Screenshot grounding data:
┌──

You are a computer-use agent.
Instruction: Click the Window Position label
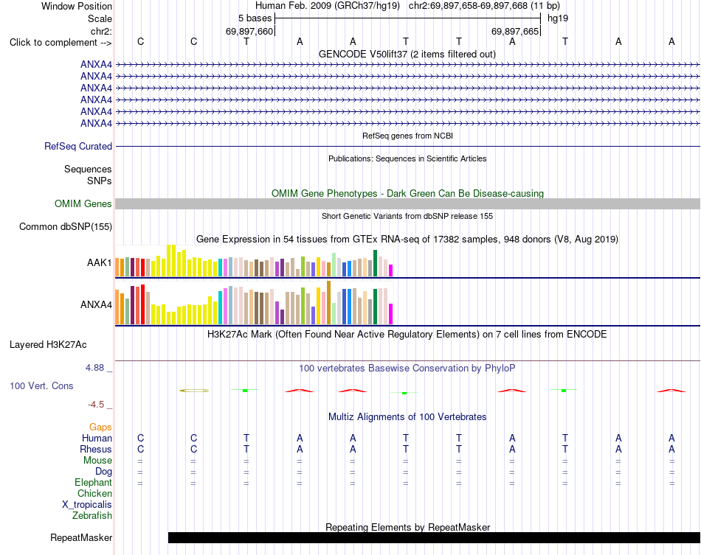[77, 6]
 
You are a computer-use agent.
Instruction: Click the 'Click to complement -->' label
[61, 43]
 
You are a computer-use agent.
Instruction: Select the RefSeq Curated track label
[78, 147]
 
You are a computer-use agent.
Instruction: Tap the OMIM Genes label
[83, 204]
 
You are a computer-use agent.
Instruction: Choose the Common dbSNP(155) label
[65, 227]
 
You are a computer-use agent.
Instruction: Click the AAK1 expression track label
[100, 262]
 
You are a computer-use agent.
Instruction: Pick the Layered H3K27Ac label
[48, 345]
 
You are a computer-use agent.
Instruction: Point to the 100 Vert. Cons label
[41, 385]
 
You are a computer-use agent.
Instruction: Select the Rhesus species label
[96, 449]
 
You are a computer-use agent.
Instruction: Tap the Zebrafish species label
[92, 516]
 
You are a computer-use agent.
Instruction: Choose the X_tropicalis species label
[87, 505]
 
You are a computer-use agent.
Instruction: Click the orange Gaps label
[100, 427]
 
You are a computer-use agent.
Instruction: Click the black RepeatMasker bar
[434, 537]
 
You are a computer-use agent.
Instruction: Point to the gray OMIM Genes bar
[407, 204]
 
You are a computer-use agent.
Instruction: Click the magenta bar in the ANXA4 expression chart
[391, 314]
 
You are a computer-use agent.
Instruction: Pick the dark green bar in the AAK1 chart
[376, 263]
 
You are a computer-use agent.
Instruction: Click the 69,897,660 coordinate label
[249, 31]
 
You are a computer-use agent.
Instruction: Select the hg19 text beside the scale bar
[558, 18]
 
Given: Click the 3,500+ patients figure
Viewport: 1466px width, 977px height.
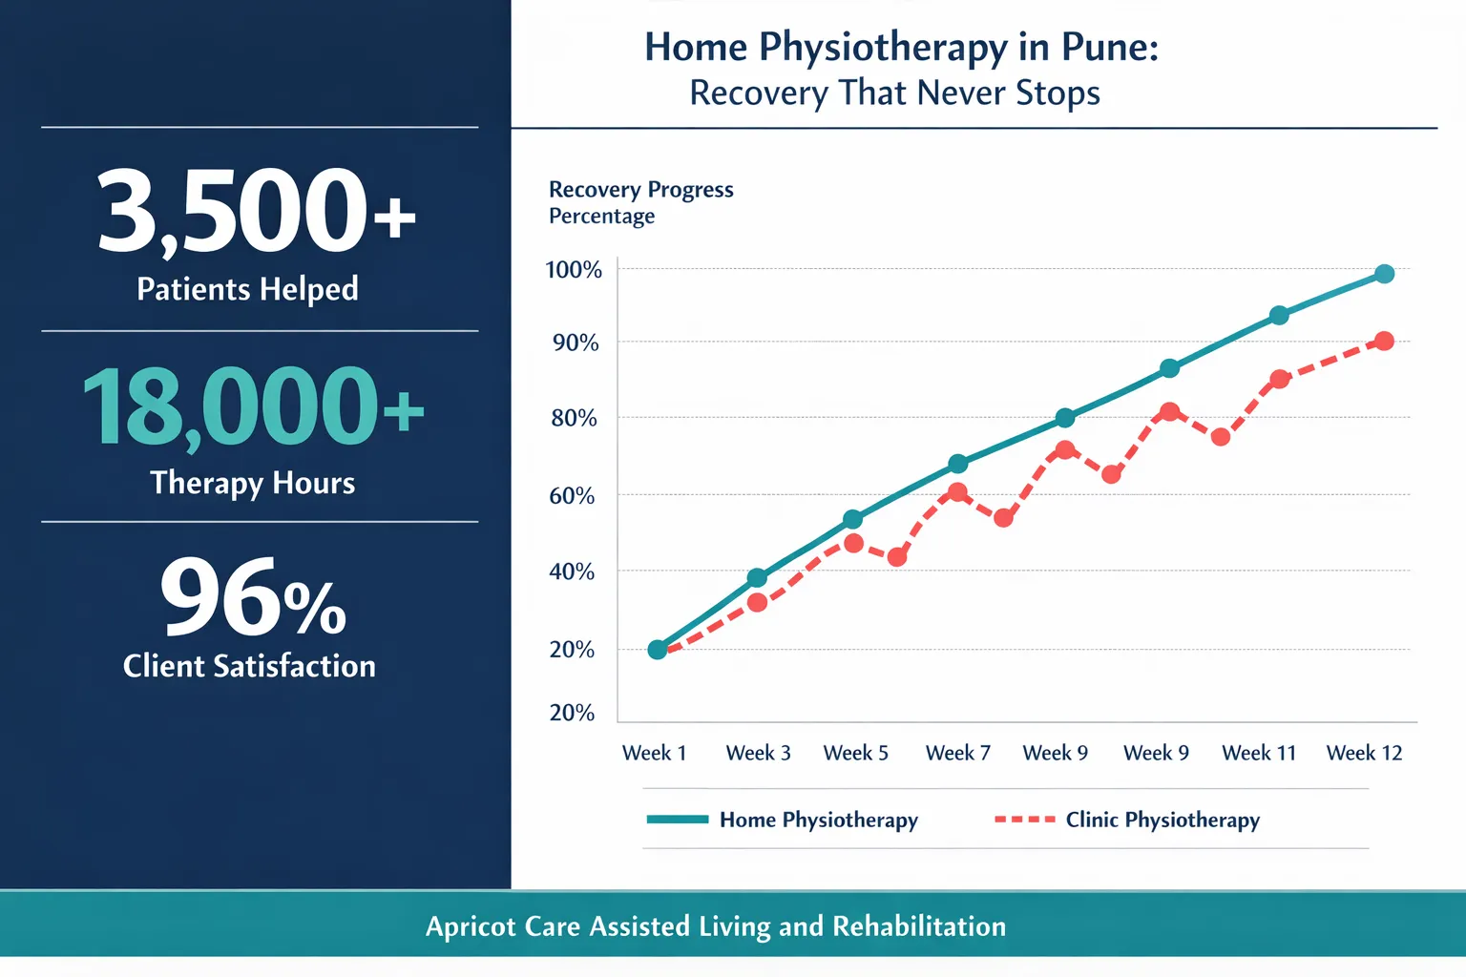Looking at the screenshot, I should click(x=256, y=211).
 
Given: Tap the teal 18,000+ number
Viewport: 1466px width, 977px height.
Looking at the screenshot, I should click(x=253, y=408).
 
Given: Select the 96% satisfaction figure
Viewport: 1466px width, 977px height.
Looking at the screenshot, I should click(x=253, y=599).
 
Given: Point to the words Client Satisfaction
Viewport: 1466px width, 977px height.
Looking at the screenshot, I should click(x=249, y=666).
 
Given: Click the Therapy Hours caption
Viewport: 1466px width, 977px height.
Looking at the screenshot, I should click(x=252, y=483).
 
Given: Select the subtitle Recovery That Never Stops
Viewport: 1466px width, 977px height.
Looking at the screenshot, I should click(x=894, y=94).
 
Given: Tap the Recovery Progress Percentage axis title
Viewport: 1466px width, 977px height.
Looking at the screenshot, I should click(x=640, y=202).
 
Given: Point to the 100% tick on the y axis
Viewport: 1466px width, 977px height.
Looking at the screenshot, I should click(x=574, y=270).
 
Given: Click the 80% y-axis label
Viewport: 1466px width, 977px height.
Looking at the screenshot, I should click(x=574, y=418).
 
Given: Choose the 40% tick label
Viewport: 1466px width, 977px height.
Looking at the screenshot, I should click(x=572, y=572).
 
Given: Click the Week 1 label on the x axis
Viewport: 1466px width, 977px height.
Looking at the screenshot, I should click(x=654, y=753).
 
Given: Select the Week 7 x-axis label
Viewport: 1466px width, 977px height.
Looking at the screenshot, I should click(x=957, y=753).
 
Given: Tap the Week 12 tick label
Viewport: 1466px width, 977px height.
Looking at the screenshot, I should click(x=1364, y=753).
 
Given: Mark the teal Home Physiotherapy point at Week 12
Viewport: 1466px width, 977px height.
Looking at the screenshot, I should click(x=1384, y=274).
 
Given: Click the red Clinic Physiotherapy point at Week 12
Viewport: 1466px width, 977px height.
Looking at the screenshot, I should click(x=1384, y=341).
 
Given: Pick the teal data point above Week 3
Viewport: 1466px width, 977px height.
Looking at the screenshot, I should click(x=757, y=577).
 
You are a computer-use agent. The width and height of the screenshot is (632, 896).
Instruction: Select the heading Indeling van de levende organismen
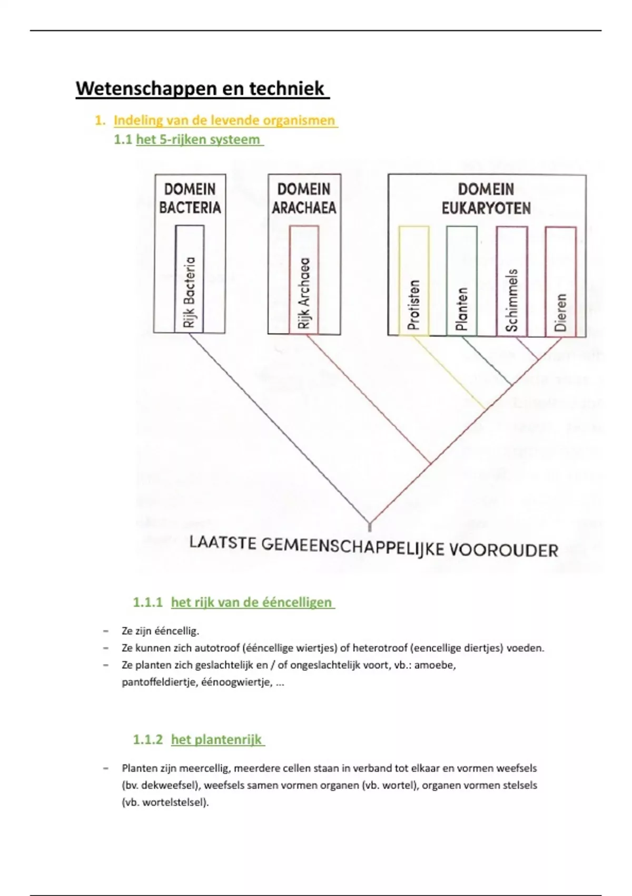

└──

■ What to work on
The answer must be a single number: how many lines in the records above contain the word "tick".

■ Solution
3